Nutrient composition: philosophy
This question comes from Sheila: “Recently, I was served a plate of “salad” that consisted entirely of several varieties of vegetable sprouts and grain sprouts, dressed with a fresh herb dressing. It was delicious. The salad maker stated this small plate of sprouts held the nutrient content of several cups of fresh whole vegetables, stated the nutrients are quite concentrated in the sprouts. Is this true? The only “literature” I can find on this subject is from seed companies who obviously have a vested interest in selling the seeds for the sprouts. I would appreciate knowing the true comparison of nutrient content.

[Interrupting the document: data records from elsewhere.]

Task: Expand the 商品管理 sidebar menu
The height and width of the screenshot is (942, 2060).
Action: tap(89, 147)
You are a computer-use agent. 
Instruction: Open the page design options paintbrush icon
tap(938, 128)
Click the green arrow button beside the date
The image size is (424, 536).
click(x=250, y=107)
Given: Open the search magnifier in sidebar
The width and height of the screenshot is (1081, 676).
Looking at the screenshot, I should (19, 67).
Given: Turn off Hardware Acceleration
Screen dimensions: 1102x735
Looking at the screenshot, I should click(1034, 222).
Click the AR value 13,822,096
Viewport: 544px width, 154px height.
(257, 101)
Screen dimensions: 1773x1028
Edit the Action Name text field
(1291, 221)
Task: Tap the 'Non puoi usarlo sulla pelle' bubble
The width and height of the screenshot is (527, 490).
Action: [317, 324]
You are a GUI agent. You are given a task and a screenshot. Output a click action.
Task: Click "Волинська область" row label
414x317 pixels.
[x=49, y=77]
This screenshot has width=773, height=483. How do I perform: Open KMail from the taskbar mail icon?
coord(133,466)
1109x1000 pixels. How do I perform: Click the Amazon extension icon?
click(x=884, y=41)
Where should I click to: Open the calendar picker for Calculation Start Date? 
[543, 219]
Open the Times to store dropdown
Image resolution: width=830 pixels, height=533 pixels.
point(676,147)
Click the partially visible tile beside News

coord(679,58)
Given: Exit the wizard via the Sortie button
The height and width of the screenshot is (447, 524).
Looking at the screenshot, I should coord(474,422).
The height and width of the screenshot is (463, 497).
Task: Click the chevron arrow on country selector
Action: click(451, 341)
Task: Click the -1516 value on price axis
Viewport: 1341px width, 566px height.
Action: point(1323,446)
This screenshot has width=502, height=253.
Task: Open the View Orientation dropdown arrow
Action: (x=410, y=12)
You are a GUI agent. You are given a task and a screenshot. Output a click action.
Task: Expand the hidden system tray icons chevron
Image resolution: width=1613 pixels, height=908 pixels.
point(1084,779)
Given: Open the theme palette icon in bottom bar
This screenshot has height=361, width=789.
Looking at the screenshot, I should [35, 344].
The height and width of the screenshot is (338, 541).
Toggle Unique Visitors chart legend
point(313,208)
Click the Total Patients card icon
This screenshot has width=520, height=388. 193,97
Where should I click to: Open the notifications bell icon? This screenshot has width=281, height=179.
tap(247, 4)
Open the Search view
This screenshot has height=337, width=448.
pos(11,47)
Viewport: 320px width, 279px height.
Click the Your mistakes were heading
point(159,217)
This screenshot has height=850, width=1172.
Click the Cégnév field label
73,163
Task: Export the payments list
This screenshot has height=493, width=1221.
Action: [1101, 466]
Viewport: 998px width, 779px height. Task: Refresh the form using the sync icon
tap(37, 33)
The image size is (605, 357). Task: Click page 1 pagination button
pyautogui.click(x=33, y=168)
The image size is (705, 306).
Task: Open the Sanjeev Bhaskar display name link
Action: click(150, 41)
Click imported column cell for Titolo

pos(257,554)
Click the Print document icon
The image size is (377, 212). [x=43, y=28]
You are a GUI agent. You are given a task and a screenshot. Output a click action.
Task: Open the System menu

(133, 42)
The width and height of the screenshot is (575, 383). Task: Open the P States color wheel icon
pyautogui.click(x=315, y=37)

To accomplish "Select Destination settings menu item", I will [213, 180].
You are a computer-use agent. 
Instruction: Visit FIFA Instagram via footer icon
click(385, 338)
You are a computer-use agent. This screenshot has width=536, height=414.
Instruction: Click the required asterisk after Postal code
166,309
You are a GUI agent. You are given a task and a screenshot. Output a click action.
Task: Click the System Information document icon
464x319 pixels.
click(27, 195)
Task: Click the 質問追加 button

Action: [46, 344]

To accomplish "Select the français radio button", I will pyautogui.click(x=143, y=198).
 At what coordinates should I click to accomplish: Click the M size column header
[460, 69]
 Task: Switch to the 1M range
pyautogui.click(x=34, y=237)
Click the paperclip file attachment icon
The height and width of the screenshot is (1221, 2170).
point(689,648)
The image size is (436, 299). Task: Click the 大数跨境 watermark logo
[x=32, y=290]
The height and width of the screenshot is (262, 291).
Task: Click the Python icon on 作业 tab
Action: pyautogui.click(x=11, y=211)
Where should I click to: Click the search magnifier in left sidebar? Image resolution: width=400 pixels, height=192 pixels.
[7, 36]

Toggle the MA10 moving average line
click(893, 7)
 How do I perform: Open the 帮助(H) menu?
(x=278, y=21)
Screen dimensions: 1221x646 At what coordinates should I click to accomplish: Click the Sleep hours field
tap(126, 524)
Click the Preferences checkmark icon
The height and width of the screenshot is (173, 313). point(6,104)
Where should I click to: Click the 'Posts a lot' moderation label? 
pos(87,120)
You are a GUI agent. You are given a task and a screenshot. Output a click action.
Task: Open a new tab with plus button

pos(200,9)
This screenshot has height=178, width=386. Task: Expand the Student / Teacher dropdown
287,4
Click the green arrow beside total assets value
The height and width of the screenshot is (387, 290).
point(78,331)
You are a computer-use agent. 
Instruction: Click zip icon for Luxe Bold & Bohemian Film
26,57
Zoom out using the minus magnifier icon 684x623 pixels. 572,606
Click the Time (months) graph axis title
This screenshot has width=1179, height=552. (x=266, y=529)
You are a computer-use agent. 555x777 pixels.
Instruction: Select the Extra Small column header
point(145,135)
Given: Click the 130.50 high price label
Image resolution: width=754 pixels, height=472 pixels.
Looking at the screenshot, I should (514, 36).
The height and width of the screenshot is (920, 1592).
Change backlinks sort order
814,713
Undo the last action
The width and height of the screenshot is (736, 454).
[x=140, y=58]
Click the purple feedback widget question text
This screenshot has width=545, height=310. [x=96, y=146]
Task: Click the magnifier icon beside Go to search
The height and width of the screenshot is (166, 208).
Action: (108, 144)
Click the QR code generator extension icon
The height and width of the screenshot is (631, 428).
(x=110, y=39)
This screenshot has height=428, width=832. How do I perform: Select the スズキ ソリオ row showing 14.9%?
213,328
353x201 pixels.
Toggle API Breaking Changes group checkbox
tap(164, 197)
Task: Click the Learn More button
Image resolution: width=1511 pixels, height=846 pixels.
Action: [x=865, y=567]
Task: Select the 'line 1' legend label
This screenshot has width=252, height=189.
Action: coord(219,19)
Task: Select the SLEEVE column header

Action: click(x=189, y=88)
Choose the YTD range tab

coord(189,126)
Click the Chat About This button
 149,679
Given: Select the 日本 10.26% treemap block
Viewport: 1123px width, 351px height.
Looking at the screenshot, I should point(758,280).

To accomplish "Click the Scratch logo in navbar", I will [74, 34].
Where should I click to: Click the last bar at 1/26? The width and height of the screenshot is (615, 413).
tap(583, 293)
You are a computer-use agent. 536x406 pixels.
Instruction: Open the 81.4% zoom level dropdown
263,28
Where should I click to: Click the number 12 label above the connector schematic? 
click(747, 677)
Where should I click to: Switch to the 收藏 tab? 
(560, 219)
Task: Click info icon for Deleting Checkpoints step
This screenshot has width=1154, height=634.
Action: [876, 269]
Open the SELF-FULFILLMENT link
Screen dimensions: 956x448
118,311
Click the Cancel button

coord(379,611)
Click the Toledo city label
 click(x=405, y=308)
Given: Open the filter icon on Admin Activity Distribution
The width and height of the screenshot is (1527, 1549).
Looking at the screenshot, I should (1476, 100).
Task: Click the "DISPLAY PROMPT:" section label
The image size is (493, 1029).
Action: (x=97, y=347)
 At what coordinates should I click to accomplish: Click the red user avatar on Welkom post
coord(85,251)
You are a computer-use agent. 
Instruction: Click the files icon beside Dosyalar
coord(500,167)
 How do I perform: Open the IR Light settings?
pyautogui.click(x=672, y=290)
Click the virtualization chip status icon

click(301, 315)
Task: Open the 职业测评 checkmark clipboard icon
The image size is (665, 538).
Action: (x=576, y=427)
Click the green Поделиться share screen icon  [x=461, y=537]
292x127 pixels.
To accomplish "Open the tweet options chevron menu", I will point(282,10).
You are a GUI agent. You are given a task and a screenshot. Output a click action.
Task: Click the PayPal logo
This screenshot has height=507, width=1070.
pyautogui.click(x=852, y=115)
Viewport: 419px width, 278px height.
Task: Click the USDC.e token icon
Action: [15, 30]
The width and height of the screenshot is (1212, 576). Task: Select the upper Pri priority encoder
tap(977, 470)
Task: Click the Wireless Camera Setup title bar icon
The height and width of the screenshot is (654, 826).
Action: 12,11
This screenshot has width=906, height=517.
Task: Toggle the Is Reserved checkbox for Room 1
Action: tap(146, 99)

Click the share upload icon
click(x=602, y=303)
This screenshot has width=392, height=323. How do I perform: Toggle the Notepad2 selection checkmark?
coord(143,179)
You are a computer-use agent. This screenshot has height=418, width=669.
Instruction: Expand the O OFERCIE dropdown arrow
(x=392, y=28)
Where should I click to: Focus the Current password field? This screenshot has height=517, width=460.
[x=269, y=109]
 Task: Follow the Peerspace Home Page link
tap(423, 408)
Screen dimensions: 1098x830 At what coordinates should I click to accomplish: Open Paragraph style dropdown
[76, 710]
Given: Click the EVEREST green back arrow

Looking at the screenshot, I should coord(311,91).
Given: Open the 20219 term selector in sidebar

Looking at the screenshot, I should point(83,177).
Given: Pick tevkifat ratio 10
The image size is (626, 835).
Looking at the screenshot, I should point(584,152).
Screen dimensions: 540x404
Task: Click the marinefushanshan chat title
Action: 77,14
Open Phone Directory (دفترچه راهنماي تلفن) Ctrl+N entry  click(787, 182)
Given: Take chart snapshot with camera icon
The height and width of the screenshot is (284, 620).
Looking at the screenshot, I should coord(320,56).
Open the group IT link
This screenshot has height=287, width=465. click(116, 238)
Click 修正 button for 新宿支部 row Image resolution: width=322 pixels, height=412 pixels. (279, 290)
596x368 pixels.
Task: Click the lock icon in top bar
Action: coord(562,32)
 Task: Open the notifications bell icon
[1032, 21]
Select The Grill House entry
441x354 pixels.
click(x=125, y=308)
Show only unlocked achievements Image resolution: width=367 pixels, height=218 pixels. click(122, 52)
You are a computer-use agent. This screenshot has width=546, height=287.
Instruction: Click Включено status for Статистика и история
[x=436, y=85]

Thank you.”
Food composition: My immediate question is “which nutrients?” Sprouts have so much water that their nutrient content cannot possibly equal that of vegetables with less water. But certain antioxidants–sulforaphane, for example–are more concentrated in sprouts than in adult plants. Ordinarily, questions about food composition are easy to answer. Look up the food on the USDA’s food composition data base. But I can’t find anything about sprouts on the USDA site. A Google search turned up bean sprouts on a data base from the Australia and New Zealand food standards agency. Sprouts are 93% water, and 100 grams contain 9 mg calcium, 129 mg potassium, and 10 mg vitamin C. In contrast, broccoli (according to USDA) is 89% water, and has 47 mg calcium, 316 mg potassium, and 89 mg vitamin C. So broccoli beats sprouts for those particular nutrients. Sprouts are fine to eat and the small amounts of nutrients they contain are useful. So enjoy them! And happy new year!